*** AVAILABLE RECORDS Section Begins ***

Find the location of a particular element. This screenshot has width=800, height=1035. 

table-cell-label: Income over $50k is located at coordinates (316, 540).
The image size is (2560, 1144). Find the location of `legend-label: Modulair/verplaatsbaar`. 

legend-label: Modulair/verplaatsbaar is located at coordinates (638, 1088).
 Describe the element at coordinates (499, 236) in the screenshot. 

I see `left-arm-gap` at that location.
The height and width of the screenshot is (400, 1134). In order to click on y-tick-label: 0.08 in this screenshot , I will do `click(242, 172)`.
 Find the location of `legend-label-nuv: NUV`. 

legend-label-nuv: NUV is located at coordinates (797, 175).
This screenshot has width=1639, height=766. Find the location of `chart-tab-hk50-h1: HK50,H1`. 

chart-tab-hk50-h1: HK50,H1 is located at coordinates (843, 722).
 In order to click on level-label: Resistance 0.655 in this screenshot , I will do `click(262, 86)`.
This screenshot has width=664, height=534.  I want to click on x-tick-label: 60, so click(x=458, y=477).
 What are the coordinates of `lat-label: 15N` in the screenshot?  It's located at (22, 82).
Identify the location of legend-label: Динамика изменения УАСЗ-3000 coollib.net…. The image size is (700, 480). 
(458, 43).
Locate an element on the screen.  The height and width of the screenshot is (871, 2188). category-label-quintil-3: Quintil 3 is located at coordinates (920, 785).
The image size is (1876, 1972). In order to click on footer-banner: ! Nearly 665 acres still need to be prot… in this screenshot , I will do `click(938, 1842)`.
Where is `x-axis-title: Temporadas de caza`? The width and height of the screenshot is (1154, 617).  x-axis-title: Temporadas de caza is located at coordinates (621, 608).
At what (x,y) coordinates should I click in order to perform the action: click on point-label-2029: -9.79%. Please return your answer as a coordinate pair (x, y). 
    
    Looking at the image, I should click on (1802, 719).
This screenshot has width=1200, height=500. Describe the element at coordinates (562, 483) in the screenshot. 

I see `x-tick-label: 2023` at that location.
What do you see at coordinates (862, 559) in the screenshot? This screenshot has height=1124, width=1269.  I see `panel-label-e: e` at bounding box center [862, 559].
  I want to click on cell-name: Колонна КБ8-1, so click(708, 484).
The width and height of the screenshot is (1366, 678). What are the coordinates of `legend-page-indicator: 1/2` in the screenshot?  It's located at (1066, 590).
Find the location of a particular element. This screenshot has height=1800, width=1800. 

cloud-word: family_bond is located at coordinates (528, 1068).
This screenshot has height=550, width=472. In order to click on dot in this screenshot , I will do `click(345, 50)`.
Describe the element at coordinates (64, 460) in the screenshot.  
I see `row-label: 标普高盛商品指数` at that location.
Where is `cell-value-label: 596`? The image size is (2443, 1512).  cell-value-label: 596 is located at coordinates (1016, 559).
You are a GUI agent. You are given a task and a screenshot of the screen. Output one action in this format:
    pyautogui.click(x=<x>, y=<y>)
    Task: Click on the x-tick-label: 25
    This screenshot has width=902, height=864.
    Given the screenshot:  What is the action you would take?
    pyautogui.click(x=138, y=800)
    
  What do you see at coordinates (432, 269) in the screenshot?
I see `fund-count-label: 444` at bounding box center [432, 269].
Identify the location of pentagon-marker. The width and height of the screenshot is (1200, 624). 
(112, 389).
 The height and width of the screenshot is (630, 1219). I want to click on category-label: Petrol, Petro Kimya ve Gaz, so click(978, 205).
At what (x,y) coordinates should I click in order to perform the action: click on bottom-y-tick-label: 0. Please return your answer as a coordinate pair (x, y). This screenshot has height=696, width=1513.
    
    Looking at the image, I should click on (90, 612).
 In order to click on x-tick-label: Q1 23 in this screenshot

*** AVAILABLE RECORDS Section Ends ***

PROBLEM STATEMENT — Render the lines above as a Markdown table with the columns "No." and "Line," giving each non-blank line its own numbered row and leaving out the blank lines.

RESPONSE AREA —
| No. | Line |
|---|---|
| 1 | Find the location of a particular element. This screenshot has width=800, height=1035.  |
| 2 | table-cell-label: Income over $50k is located at coordinates (316, 540). |
| 3 | The image size is (2560, 1144). Find the location of `legend-label: Modulair/verplaatsbaar`.  |
| 4 | legend-label: Modulair/verplaatsbaar is located at coordinates (638, 1088). |
| 5 |  Describe the element at coordinates (499, 236) in the screenshot.  |
| 6 | I see `left-arm-gap` at that location. |
| 7 | The height and width of the screenshot is (400, 1134). In order to click on y-tick-label: 0.08 in this screenshot , I will do `click(242, 172)`. |
| 8 |  Find the location of `legend-label-nuv: NUV`.  |
| 9 | legend-label-nuv: NUV is located at coordinates (797, 175). |
| 10 | This screenshot has width=1639, height=766. Find the location of `chart-tab-hk50-h1: HK50,H1`.  |
| 11 | chart-tab-hk50-h1: HK50,H1 is located at coordinates (843, 722). |
| 12 |  In order to click on level-label: Resistance 0.655 in this screenshot , I will do `click(262, 86)`. |
| 13 | This screenshot has width=664, height=534.  I want to click on x-tick-label: 60, so click(x=458, y=477). |
| 14 |  What are the coordinates of `lat-label: 15N` in the screenshot?  It's located at (22, 82). |
| 15 | Identify the location of legend-label: Динамика изменения УАСЗ-3000 coollib.net…. The image size is (700, 480).  |
| 16 | (458, 43). |
| 17 | Locate an element on the screen.  The height and width of the screenshot is (871, 2188). category-label-quintil-3: Quintil 3 is located at coordinates (920, 785). |
| 18 | The image size is (1876, 1972). In order to click on footer-banner: ! Nearly 665 acres still need to be prot… in this screenshot , I will do `click(938, 1842)`. |
| 19 | Where is `x-axis-title: Temporadas de caza`? The width and height of the screenshot is (1154, 617).  x-axis-title: Temporadas de caza is located at coordinates (621, 608). |
| 20 | At what (x,y) coordinates should I click in order to perform the action: click on point-label-2029: -9.79%. Please return your answer as a coordinate pair (x, y).  |
| 21 |     Looking at the image, I should click on (1802, 719). |
| 22 | This screenshot has width=1200, height=500. Describe the element at coordinates (562, 483) in the screenshot.  |
| 23 | I see `x-tick-label: 2023` at that location. |
| 24 | What do you see at coordinates (862, 559) in the screenshot? This screenshot has height=1124, width=1269.  I see `panel-label-e: e` at bounding box center [862, 559]. |
| 25 |   I want to click on cell-name: Колонна КБ8-1, so click(708, 484). |
| 26 | The width and height of the screenshot is (1366, 678). What are the coordinates of `legend-page-indicator: 1/2` in the screenshot?  It's located at (1066, 590). |
| 27 | Find the location of a particular element. This screenshot has height=1800, width=1800.  |
| 28 | cloud-word: family_bond is located at coordinates (528, 1068). |
| 29 | This screenshot has height=550, width=472. In order to click on dot in this screenshot , I will do `click(345, 50)`. |
| 30 | Describe the element at coordinates (64, 460) in the screenshot.   |
| 31 | I see `row-label: 标普高盛商品指数` at that location. |
| 32 | Where is `cell-value-label: 596`? The image size is (2443, 1512).  cell-value-label: 596 is located at coordinates (1016, 559). |
| 33 | You are a GUI agent. You are given a task and a screenshot of the screen. Output one action in this format: |
| 34 |     pyautogui.click(x=<x>, y=<y>) |
| 35 |     Task: Click on the x-tick-label: 25 |
| 36 |     This screenshot has width=902, height=864. |
| 37 |     Given the screenshot:  What is the action you would take? |
| 38 |     pyautogui.click(x=138, y=800) |
| 39 |   What do you see at coordinates (432, 269) in the screenshot? |
| 40 | I see `fund-count-label: 444` at bounding box center [432, 269]. |
| 41 | Identify the location of pentagon-marker. The width and height of the screenshot is (1200, 624).  |
| 42 | (112, 389). |
| 43 |  The height and width of the screenshot is (630, 1219). I want to click on category-label: Petrol, Petro Kimya ve Gaz, so click(978, 205). |
| 44 | At what (x,y) coordinates should I click in order to perform the action: click on bottom-y-tick-label: 0. Please return your answer as a coordinate pair (x, y). This screenshot has height=696, width=1513. |
| 45 |     Looking at the image, I should click on (90, 612). |
| 46 |  In order to click on x-tick-label: Q1 23 in this screenshot |